В недавнее время Аночке довелось прочесть зубатовскую книжонку, в которой было написано, что «мелкая» интеллигенция и студенты хотят отнять власть у царя и министров, чтобы самим пожить всласть, но сами они бессильны «поднять бунт», потому-то и стараются сделать это руками и кровью русского рабочего и крестьянского люда; потому-то они и орут о свободе, которая нужна только им. Рабочий же, слава богу и государю, не отрекался от православной церкви и от царя и любит Россию. А если, случается, заработок маловат, то надобно сообща помогать друг другу. С властями, как и с хозяевами, можно обо всем сговориться мирно.
При эхом в книжонке приводились примеры того, как рабочие побеждали хозяев в союзе с полицией, добиваясь мирно прибавки поденной и сдельной оплаты.
«Неужели они в это верят? — думала Аночка. — Зачем же тогда столько сил, столько жизней было положено на убеждение рабочих?! Неужели профессора вроде господина Лупягина ухитрились убить своей «экономической наукой» все то, что росло столько лет?! Ведь в прошлом году, как живая волна, шел народ, полным голосом «отрекаясь от старого мира». А что же теперь?»
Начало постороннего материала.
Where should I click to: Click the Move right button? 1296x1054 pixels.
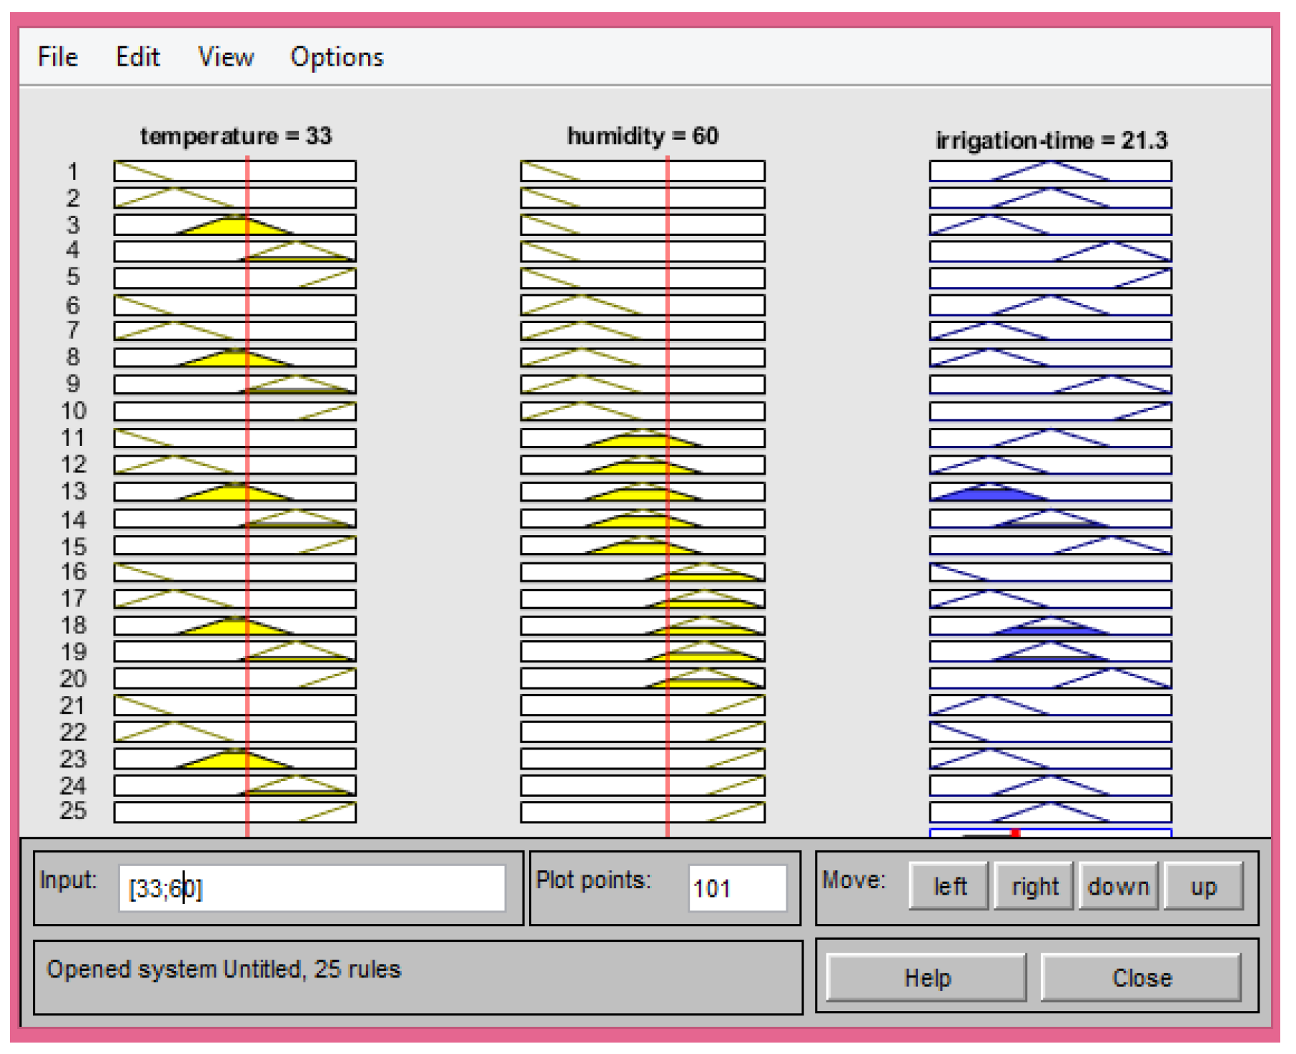[x=1034, y=886]
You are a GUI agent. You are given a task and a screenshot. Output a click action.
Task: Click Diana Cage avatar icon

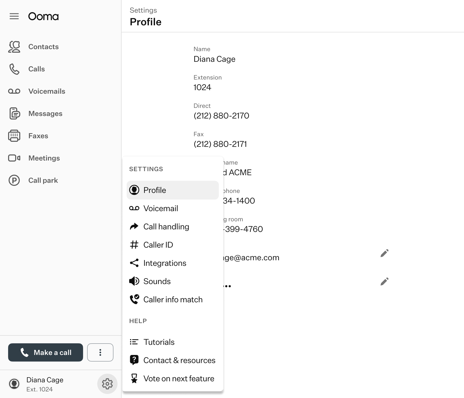tap(14, 384)
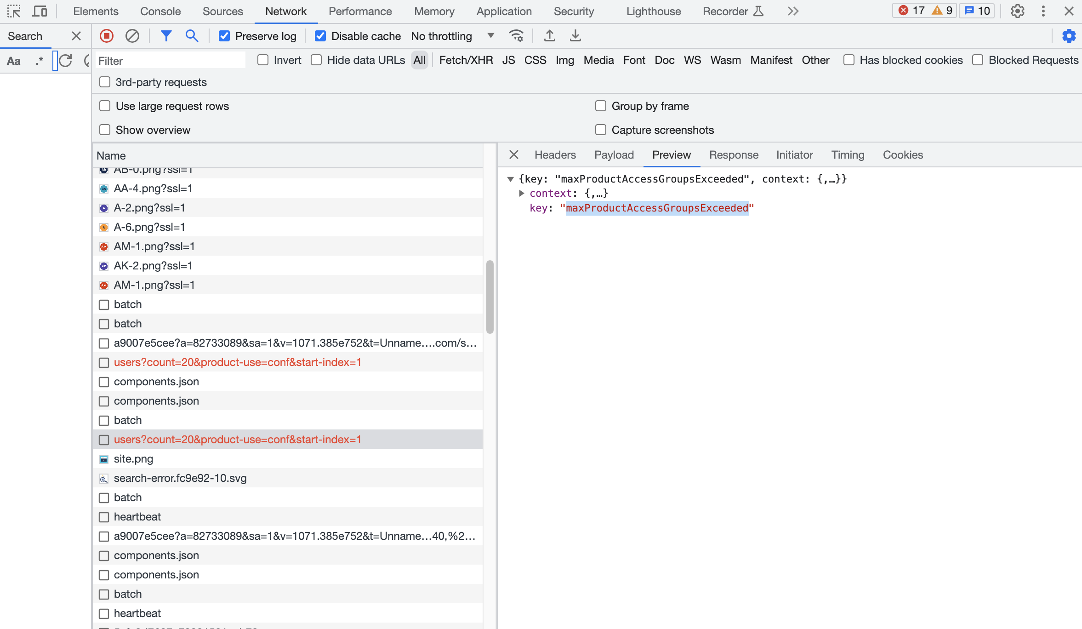
Task: Toggle device toolbar icon
Action: pos(40,11)
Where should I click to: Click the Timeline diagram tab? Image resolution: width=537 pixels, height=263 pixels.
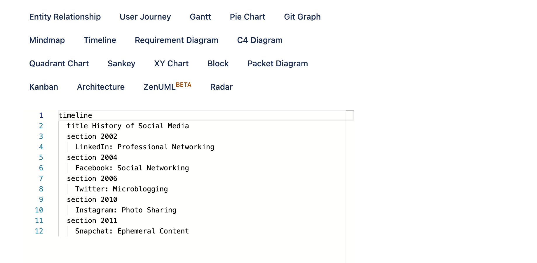coord(100,40)

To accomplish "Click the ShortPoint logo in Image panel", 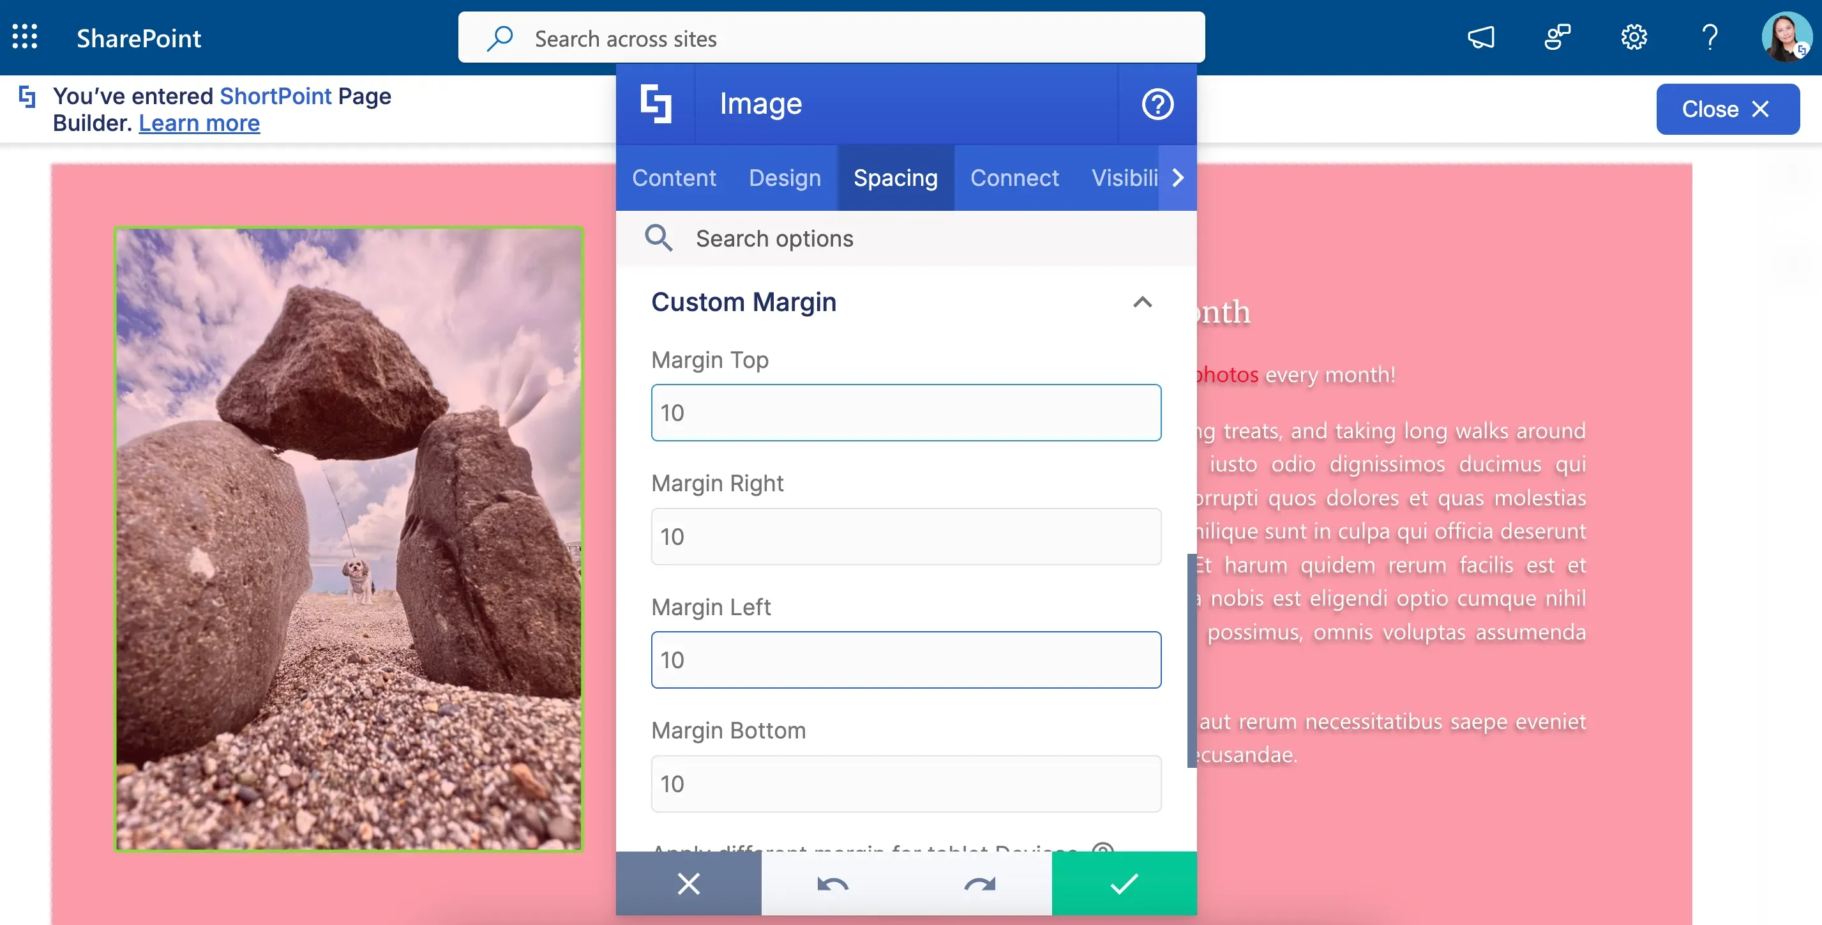I will point(656,104).
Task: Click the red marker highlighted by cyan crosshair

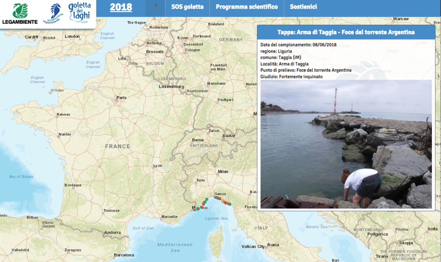Action: 198,209
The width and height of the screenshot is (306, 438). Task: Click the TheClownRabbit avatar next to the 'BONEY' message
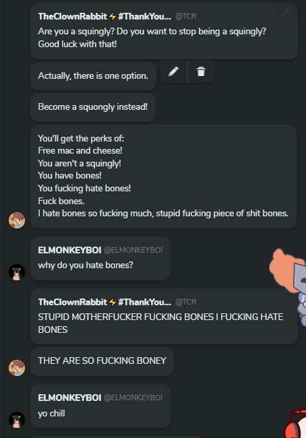tap(17, 368)
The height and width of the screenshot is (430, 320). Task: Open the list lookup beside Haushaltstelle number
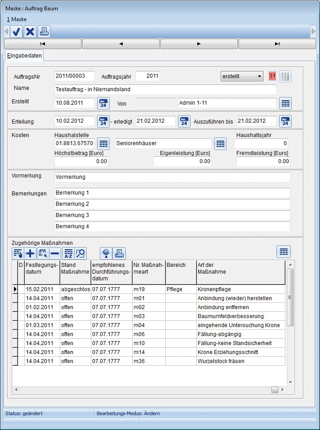tap(103, 144)
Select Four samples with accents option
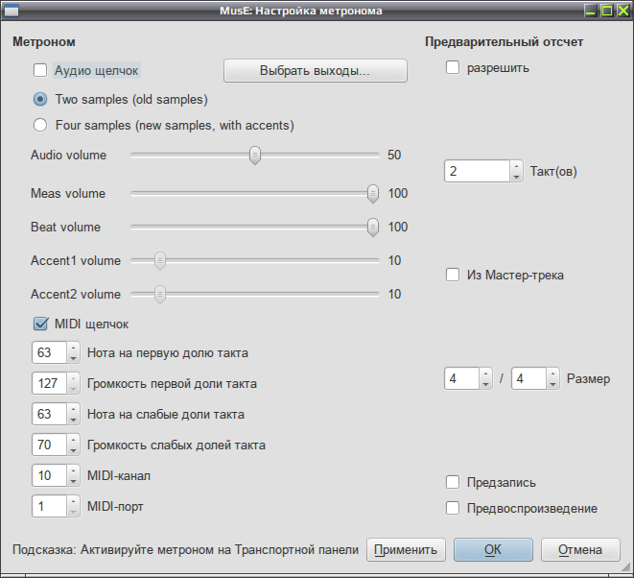The height and width of the screenshot is (578, 634). click(x=40, y=125)
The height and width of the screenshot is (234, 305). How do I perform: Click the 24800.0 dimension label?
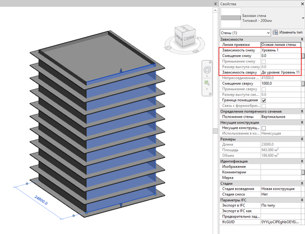(41, 200)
Аночка снова вспомнила, как шла она, держась за руки с Манькой и Лизаветой, и как впереди всех шел разудалый Федот.
«Неужели же и Федот верит им или с самим собою лукавит?.. Может, и ради корысти, а совесть его грызет — вот потому он и мрачен и молчалив и глядит себе под ноги…»
Аночка подумала, что об этом рабочем шествии стоило бы написать письмо в «Искру». Но как переслать? И вдруг только тут в первый раз она поняла, что Савелий Иванович, конечно, уж знает, как переслать, и сумеет отправить это письмо…
С крыш текло. У Кудринской площади большая глыба, рыхлого снега рухнула перед самой Аночкой на панель и рассыпалась. Рядом в испуге взвизгнула какая-то женщина с керосиновым жбаном в руке. Засмеялись извозчики, вереницей стоящие в ожидании седоков на углу.
— Городовой! — громко выкрикнул важный, шагавший навстречу Аночке чиновник в форменной фуражке, с енотовым воротником на шубе.
Городовой подбежал, почтительно сделал под козырек.
— Безобразие! Доложи околоточному, что снег валится с крыш! Чистить надо!
— Так точно! Слушаю, вашескродь!
— Пре-вос-хо-дительствр! Не узнал, дурак?
— Виноват, вашедист!
Дальше Аночка не слыхала.
4Дома Аночку ожидала городская телеграмма от Юлии Николаевны: «Больна. Умоляю зайти. Юля».
Аночка не была у Юлии Николаевны ровно с тех пор, как узнала о сотрудничестве профессора Лупягина в зубатовской организации. Она подумала, что, зайдя к Юле, интересно кстати узнать, пошел ли профессор сегодня со своими учениками-рабочими на панихиду по Александру Второму.